Given text below:

Dear Health Conscious Reader,
Yesterday there was a report in The Wall Street Journal that once again attacked unpasteurized milk.
The FDA has been scaring Americans about this natural food product for decades.
I come from a family of farmers, and milk was a staple of my diet growing up.
We’d have it delivered to the house in glass bottles and go through a gallon a week per person. When I’d go to my grandma’s, she’d pour me a glass straight from the bucket… straight from the cow.
Back then, we never worried about whether milk was raw or pasteurized, and we were healthy, strong, and never sick a day. Today, you won’t find raw dairy products in your local grocery store. It’s against the law in some states.
Raw milk from grass-fed cows has been used for disease prevention since the time of Hippocrates.1 Grass-fed raw milk builds immunity. Any time you build your immunity, you help prevent disease.

End of Given text.
Data listing below:

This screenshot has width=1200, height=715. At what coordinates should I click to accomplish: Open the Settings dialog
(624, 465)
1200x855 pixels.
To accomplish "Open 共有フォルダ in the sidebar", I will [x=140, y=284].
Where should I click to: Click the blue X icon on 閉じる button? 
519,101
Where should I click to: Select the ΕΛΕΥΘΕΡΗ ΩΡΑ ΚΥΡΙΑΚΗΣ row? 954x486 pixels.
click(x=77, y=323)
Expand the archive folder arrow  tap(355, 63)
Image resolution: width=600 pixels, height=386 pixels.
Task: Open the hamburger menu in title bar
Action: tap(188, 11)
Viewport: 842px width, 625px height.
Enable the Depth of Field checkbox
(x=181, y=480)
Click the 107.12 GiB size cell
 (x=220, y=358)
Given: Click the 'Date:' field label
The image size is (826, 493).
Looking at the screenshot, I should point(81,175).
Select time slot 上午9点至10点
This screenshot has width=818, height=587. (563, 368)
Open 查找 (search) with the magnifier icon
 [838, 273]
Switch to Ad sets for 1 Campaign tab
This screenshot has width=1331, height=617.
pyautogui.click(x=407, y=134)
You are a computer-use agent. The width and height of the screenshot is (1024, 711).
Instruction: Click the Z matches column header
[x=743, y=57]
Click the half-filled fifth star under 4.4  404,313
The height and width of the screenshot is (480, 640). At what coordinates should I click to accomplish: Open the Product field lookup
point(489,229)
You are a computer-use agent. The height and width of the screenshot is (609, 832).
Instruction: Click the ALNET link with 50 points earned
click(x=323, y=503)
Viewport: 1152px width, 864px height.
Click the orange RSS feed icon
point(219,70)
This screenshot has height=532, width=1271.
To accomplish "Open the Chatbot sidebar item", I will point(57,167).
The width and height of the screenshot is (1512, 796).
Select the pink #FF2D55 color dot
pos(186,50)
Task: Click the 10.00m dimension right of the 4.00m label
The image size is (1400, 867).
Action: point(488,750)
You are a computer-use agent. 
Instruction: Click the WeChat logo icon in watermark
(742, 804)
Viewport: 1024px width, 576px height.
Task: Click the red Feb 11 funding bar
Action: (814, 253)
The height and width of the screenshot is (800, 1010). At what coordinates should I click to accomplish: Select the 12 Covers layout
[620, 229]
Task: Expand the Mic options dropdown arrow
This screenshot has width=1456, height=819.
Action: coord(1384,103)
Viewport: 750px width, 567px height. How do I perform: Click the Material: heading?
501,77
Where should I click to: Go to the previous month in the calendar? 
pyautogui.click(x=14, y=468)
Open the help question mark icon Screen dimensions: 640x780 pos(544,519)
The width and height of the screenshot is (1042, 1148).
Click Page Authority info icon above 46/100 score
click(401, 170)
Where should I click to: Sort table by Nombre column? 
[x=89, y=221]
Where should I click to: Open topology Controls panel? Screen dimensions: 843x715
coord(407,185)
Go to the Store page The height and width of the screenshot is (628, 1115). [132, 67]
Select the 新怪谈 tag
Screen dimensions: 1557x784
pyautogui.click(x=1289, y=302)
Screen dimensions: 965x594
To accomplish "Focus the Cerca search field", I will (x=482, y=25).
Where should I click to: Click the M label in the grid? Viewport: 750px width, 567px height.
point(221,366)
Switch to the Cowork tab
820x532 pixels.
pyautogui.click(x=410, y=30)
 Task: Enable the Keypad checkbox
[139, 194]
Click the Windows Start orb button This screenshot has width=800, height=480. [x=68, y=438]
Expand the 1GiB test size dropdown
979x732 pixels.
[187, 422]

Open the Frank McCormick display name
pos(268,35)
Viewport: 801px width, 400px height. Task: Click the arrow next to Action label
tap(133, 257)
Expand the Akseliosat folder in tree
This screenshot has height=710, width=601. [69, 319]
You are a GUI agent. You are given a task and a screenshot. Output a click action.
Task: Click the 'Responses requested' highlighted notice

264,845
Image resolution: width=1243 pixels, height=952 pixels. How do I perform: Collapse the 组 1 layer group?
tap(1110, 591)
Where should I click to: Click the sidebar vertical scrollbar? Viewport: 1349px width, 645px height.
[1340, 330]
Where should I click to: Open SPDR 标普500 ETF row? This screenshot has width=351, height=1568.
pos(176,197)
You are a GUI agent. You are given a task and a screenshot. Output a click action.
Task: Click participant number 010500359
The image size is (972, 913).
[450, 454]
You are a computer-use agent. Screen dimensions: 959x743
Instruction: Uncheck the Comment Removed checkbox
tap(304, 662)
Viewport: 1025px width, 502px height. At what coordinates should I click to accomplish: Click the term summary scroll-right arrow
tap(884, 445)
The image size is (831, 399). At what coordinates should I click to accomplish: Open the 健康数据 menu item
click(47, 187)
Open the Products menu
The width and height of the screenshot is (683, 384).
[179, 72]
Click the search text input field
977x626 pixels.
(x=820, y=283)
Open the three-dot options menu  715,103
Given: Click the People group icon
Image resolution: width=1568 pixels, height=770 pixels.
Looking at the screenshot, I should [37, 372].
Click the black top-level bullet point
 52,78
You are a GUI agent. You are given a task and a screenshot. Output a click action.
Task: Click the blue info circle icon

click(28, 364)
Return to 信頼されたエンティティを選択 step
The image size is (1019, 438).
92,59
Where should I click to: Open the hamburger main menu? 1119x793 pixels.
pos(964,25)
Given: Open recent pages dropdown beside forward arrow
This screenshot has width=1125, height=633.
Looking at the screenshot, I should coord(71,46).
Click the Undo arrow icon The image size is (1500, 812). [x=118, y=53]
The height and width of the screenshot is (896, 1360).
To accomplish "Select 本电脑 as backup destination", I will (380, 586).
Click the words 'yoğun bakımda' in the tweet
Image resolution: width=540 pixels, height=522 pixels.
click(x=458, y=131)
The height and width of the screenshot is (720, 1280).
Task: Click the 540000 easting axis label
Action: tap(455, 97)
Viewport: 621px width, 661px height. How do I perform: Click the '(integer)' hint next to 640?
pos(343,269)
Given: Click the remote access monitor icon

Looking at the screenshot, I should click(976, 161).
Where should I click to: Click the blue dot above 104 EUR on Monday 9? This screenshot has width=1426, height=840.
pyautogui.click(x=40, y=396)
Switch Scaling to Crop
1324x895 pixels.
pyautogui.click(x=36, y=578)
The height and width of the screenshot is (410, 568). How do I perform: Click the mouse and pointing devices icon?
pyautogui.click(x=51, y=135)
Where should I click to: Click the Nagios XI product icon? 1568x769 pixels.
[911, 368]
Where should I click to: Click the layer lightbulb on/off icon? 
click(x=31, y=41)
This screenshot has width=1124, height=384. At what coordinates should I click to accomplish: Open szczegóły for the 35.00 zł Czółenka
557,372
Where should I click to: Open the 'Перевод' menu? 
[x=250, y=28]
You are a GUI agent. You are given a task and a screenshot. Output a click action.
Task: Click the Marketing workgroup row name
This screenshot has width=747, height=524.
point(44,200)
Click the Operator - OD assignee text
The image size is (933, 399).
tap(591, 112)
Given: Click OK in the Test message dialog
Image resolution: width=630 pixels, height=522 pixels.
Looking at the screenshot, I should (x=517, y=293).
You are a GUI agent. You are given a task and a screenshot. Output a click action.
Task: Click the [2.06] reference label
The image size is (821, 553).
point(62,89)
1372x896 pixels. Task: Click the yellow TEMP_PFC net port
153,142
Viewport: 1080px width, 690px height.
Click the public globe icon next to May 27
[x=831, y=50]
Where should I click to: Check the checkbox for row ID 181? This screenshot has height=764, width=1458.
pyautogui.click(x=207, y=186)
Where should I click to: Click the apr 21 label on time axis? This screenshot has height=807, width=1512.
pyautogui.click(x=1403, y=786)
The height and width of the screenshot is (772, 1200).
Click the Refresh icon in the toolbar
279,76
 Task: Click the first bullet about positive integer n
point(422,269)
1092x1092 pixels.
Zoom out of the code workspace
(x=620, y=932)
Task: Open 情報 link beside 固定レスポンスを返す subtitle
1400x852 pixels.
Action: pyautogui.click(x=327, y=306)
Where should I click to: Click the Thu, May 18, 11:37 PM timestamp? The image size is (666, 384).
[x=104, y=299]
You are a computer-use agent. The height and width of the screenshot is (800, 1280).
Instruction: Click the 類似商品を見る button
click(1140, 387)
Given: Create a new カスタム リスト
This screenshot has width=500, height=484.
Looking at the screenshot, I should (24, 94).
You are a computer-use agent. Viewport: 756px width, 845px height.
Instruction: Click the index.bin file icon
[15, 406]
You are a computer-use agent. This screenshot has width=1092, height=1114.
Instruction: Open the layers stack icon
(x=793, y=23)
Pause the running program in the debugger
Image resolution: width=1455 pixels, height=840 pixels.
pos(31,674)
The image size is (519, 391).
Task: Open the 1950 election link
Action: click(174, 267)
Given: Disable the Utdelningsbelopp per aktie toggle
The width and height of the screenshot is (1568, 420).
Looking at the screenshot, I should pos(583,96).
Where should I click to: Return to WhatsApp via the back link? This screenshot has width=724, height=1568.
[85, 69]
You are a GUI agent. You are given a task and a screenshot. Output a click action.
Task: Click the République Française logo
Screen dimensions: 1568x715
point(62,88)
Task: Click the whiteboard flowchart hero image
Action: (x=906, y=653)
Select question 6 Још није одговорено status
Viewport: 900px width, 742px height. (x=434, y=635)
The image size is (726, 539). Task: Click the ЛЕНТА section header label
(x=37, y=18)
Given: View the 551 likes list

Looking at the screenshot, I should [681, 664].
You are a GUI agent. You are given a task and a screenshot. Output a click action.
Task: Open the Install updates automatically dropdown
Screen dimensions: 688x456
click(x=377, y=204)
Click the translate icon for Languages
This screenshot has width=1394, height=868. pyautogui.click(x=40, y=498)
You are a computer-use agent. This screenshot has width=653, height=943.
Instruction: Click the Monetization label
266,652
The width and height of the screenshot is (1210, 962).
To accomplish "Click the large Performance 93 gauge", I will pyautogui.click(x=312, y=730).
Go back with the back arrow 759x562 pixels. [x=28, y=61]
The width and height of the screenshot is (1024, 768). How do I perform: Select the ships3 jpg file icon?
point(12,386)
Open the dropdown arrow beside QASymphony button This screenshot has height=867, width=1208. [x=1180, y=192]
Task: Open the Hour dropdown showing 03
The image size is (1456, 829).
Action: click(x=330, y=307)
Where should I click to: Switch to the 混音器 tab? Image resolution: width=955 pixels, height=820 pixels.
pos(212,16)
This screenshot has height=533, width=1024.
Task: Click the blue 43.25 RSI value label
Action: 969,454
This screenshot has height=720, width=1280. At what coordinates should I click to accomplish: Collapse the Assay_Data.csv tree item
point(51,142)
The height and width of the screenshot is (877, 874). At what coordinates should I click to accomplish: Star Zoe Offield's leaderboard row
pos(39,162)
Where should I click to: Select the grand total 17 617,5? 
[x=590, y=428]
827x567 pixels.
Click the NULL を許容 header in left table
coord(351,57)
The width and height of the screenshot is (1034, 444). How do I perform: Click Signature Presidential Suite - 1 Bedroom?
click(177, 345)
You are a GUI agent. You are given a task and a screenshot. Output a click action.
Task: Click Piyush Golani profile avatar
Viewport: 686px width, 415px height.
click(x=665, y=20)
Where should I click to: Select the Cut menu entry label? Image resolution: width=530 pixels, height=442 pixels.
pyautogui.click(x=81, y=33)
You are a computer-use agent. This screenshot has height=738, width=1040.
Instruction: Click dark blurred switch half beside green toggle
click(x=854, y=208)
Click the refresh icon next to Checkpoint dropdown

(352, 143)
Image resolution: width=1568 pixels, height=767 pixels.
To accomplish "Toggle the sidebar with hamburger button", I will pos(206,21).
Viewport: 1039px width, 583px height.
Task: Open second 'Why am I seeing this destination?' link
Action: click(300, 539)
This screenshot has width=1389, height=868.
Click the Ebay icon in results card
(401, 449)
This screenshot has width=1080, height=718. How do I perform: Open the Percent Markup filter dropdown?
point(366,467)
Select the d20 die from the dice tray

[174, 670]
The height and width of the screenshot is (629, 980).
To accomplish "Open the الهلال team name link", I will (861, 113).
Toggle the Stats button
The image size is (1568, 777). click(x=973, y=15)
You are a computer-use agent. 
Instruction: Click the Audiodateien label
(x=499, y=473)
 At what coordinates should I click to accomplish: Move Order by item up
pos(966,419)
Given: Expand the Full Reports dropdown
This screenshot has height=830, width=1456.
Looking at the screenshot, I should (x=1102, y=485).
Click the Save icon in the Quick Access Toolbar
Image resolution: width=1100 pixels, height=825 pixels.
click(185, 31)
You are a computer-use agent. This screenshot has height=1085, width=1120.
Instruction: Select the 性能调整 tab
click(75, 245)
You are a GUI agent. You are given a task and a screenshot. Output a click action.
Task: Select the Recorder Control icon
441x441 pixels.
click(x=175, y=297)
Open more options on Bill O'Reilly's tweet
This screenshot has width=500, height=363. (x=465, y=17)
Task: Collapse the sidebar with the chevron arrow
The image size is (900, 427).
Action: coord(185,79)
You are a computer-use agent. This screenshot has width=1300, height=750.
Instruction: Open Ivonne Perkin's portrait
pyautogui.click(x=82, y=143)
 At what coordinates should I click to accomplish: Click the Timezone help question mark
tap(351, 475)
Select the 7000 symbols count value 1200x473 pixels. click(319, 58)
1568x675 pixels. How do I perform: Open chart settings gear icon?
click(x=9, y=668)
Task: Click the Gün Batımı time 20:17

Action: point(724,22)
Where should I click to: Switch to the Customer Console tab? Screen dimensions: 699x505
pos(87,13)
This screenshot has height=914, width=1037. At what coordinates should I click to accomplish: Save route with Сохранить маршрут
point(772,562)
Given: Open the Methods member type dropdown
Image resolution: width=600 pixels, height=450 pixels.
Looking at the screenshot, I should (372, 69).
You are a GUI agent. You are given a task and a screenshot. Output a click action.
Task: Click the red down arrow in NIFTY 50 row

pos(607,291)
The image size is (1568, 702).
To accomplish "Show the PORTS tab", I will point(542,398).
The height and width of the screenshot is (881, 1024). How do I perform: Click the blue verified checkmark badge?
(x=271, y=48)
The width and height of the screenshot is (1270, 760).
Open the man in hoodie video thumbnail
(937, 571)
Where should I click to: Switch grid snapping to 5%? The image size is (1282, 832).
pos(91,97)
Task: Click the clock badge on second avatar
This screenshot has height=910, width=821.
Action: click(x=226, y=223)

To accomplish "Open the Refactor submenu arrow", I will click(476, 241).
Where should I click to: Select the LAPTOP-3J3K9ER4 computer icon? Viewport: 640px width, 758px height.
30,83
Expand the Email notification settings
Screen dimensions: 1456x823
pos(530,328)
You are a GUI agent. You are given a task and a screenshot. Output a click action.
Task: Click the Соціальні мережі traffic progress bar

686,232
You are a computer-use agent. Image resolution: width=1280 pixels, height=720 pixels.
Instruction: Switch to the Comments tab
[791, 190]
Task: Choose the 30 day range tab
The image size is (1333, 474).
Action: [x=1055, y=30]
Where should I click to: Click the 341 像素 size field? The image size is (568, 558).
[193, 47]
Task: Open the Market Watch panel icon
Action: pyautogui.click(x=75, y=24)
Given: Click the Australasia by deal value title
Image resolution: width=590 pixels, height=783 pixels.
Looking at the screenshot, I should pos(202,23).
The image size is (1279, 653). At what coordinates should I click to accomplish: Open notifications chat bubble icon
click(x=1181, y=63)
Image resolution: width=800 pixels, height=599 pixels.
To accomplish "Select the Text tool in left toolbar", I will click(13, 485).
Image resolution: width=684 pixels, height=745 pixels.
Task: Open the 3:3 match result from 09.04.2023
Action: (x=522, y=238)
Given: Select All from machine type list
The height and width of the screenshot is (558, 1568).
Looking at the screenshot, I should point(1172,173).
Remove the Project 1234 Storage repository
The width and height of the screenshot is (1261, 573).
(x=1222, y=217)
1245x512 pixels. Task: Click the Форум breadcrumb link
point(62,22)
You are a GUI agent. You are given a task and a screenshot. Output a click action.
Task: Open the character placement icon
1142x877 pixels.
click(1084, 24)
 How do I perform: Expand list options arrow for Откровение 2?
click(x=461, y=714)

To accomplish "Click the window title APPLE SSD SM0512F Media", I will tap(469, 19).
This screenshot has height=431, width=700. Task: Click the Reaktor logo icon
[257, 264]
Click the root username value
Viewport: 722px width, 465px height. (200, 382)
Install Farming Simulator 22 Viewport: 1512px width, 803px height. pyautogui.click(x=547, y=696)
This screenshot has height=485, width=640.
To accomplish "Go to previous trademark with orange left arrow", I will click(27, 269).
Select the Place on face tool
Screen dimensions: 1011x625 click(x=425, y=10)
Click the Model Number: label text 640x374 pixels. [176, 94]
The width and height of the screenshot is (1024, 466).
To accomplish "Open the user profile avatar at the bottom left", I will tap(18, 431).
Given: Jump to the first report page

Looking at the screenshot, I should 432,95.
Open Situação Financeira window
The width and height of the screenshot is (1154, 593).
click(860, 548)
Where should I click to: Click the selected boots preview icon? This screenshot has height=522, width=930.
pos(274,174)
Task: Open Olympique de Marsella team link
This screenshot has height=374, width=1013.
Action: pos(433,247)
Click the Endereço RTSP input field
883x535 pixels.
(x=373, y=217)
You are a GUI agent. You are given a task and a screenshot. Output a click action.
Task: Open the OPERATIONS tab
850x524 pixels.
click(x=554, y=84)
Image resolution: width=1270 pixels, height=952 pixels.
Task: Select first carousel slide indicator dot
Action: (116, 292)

End of Data listing.

Parts of the exercise:
A: Answer these questions about the raw milk letter:
(i) Which newspaper ran the report that attacked unpasteurized milk?
(ii) How much milk per person did the household go through each week?
(iii) Since whose time has raw milk from grass-fed cows been used for disease prevention?
B: Copy part of the raw milk letter word for word. Begin at the words "The FDA has" and stop after "help prevent disease.".
C: Can you sum up the raw milk letter in two sentences?

Solutions to the exercise:
A:
(i) The Wall Street Journal
(ii) A gallon a week per person
(iii) Hippocrates

B:
The FDA has been scaring Americans about this natural food product for decades.
I come from a family of farmers, and milk was a staple of my diet growing up.
We’d have it delivered to the house in glass bottles and go through a gallon a week per person. When I’d go to my grandma’s, she’d pour me a glass straight from the bucket… straight from the cow.
Back then, we never worried about whether milk was raw or pasteurized, and we were healthy, strong, and never sick a day. Today, you won’t find raw dairy products in your local grocery store. It’s against the law in some states.
Raw milk from grass-fed cows has been used for disease prevention since the time of Hippocrates.1 Grass-fed raw milk builds immunity. Any time you build your immunity, you help prevent disease.

C: The raw milk letter points to a Wall Street Journal report that once again attacked unpasteurized milk, says the FDA has scared Americans about it for decades, and describes a farming-family childhood with milk as a staple. The writer recalls being healthy without worrying whether milk was raw or pasteurized, notes that raw dairy is now absent from grocery stores and illegal in some states, and says grass-fed raw milk builds immunity and helps prevent disease.